— Start EXCERPT —

Looking at the fit percentage also gives you insight into whether you should move to the next higher performance level to meet your SLO. For example, userdb1 shows the following CPU use for the past week:
Average CPU percent Maximum CPU percent 24.5 100.00
The average CPU is about a quarter of the limit of the performance level, which would fit well into the performance level of the database. But, the maximum value shows that the database reaches the limit of the performance level. Do you need to move to the next higher performance level? Look at how many times your workload reaches 100 percent, and then compare it to your database workload SLO.
SELECT (COUNT(database_name) - SUM(CASE WHEN avg_cpu_percent >= 100 THEN 1 ELSE 0 END) * 1.0) / COUNT(database_name) AS 'CPU fit percent' ,(COUNT(database_name) - SUM(CASE WHEN avg_log_write_percent >= 100 THEN 1 ELSE 0 END) * 1.0) / COUNT(database_name) AS 'Log write fit percent' ,(COUNT(database_name) - SUM(CASE WHEN avg_data_io_percent >= 100 THEN 1 ELSE 0 END) * 1.0) / COUNT(database_name) AS 'Physical data IO fit percent' FROM sys.resource_stats WHERE database_name = 'userdb1' AND start_time > DATEADD(day, -7, GETDATE());
If this query returns a value less than 99.9 percent for any of the three resource dimensions, consider either moving to the next higher performance level or use application-tuning techniques to reduce the load on the SQL database.
- This exercise also considers your projected workload increase in the future.
For elastic pools, you can monitor individual databases in the pool with the techniques described in this section. But you can also monitor the pool as a whole. For information, see Monitor and manage an elastic pool.
Maximum concurrent requests
To see the number of concurrent requests, run this Transact-SQL query on your SQL database:
SELECT COUNT(*) AS [Concurrent_Requests] FROM sys.dm_exec_requests R
To analyze the workload of an on-premises SQL Server database, modify this query to filter on the specific database you want to analyze. For example, if you have an on-premises database named MyDatabase, this Transact-SQL query returns the count of concurrent requests in that database:
SELECT COUNT(*) AS [Concurrent_Requests] FROM sys.dm_exec_requests R INNER JOIN sys.databases D ON D.database_id = R.database_id AND D.name = 'MyDatabase'
This is just a snapshot at a single point in time. To get a better understanding of your workload and concurrent request requirements, you'll need to collect many samples over time.

— End EXCERPT —
— Start ROWS —

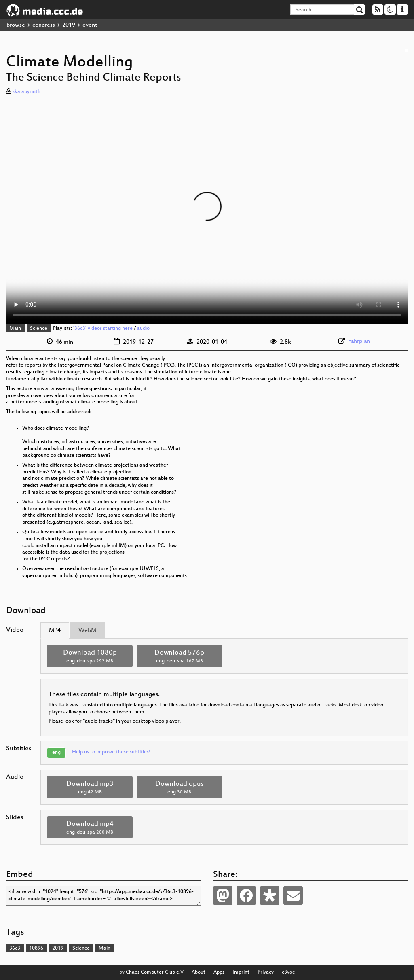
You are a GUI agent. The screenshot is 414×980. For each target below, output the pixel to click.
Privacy (266, 972)
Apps (219, 972)
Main (15, 329)
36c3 (15, 948)
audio (143, 329)
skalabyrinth (26, 92)
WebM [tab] (87, 630)
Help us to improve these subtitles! (111, 752)
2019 (69, 25)
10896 (36, 948)
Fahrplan (359, 341)
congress (44, 25)
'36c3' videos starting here (103, 329)
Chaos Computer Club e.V (154, 972)
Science (38, 329)
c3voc (288, 972)
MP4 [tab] (55, 630)
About (199, 972)
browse (16, 25)
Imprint (241, 972)
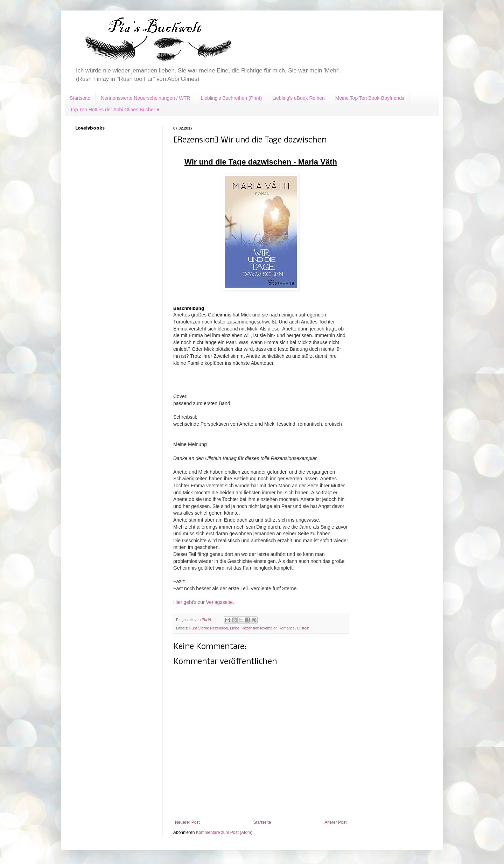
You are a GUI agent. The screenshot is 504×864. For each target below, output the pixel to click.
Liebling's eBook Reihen (299, 98)
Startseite (80, 98)
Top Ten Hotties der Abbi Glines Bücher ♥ (115, 110)
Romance (287, 628)
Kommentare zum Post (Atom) (224, 832)
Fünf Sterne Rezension (209, 628)
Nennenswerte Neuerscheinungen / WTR (145, 98)
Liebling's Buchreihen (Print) (231, 98)
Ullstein (303, 628)
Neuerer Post (187, 822)
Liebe (234, 628)
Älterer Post (335, 822)
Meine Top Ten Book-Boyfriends (370, 98)
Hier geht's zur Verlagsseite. (204, 602)
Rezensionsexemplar (259, 628)
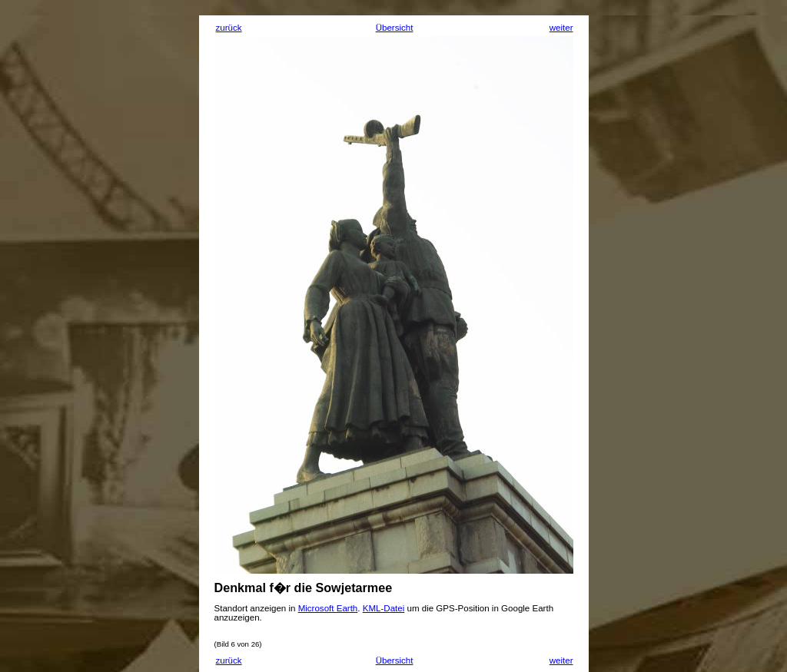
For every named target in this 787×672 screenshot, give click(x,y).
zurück (229, 28)
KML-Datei (384, 608)
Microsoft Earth (328, 608)
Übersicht (394, 28)
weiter (561, 28)
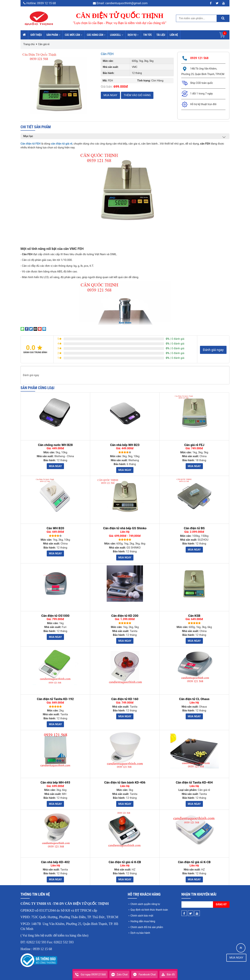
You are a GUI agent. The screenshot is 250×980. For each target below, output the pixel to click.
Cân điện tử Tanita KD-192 (55, 699)
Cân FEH (108, 54)
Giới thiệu (36, 35)
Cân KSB (194, 616)
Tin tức (147, 35)
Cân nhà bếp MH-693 (55, 782)
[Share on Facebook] (27, 329)
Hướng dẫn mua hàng (142, 921)
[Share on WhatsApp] (22, 329)
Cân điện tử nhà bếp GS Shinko (125, 528)
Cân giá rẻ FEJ (194, 445)
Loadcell (116, 35)
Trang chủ (29, 44)
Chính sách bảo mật (142, 916)
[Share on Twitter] (31, 329)
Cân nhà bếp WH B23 (125, 445)
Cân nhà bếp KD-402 (55, 862)
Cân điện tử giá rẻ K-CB (194, 862)
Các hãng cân (96, 35)
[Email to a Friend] (35, 329)
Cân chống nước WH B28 (55, 445)
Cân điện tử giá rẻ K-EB (125, 862)
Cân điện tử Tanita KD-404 (194, 782)
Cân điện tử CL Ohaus (194, 699)
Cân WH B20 (55, 528)
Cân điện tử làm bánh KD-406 (125, 782)
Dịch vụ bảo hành (140, 933)
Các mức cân (74, 35)
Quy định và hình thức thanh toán (149, 910)
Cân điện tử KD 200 (125, 616)
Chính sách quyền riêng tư (145, 904)
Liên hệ (174, 35)
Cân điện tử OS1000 (55, 616)
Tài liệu (161, 35)
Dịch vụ (133, 35)
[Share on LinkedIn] (44, 329)
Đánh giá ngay (213, 350)
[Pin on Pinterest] (40, 329)
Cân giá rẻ (44, 44)
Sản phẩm (53, 35)
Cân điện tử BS (194, 528)
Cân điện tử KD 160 (125, 699)
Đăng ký (221, 904)
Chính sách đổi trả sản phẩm (147, 927)
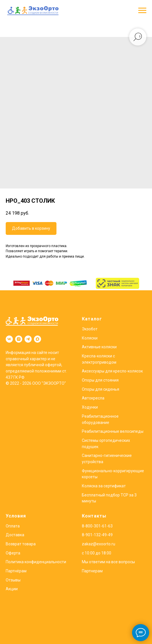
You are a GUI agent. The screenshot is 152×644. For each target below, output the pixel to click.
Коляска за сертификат (104, 486)
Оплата (13, 526)
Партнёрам (16, 571)
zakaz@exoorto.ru (98, 544)
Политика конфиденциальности (36, 562)
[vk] (9, 339)
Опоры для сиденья (100, 389)
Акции (12, 589)
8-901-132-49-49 (97, 535)
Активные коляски (99, 347)
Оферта (13, 553)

— End ROWS —

## PROBLEMS
• A. Copy the SQL database monitoring excerpt from "Maximum concurrent requests" up to and including "samples over time.", substituting "SalesDatabase" for "MyDatabase".
• B. Pick up the SQL database monitoring excerpt after its last sentence and keep it going.
The records have no connection to the SQL database monitoring excerpt.

## THE RESPONSES
• A.
Maximum concurrent requests
To see the number of concurrent requests, run this Transact-SQL query on your SQL database:
SELECT COUNT(*) AS [Concurrent_Requests] FROM sys.dm_exec_requests R
To analyze the workload of an on-premises SQL Server database, modify this query to filter on the specific database you want to analyze. For example, if you have an on-premises database named SalesDatabase, this Transact-SQL query returns the count of concurrent requests in that database:
SELECT COUNT(*) AS [Concurrent_Requests] FROM sys.dm_exec_requests R INNER JOIN sys.databases D ON D.database_id = R.database_id AND D.name = 'SalesDatabase'
This is just a snapshot at a single point in time. To get a better understanding of your workload and concurrent request requirements, you'll need to collect many samples over time.

• B.
Maximum concurrent logins
You can analyze your user and application patterns to get an idea of the frequency of logins. You also can run real-world loads in a test environment to make sure that you're not hitting this or other limits we discuss in this article. There isn’t a single query or dynamic management view (DMV) that can show you concurrent login counts or history.
If multiple clients use the same connection string, the service authenticates each login. If 10 users simultaneously connect to a database by using the same username and password, there would be 10 concurrent logins. This limit applies only to the duration of the login and authentication. If the same 10 users connect to the database sequentially, the number of concurrent logins would never be greater than 1.
Currently, this limit does not apply to databases in elastic pools.
To see the number of current active sessions, run this Transact-SQL query on your SQL database:
SELECT COUNT(*) AS [Sessions] FROM sys.dm_exec_connections
If you're analyzing an on-premises SQL Server workload, modify the query to focus on a specific database. This query helps you determine possible session needs for the database if you are considering moving it to Azure SQL Database.
SELECT COUNT(*) AS [Sessions] FROM sys.dm_exec_connections C INNER JOIN sys.dm_exec_sessions S ON (S.session_id = C.session_id) INNER JOIN sys.databases D ON (D.database_id = S.database_id) WHERE D.name = 'MyDatabase'
Again, these queries return a point-in-time count. If you collect multiple samples over time, you’ll have the best understanding of your session use.
For SQL Database analysis, you can get historical statistics on sessions by querying the sys.resource_stats view and reviewing the active_session_count column.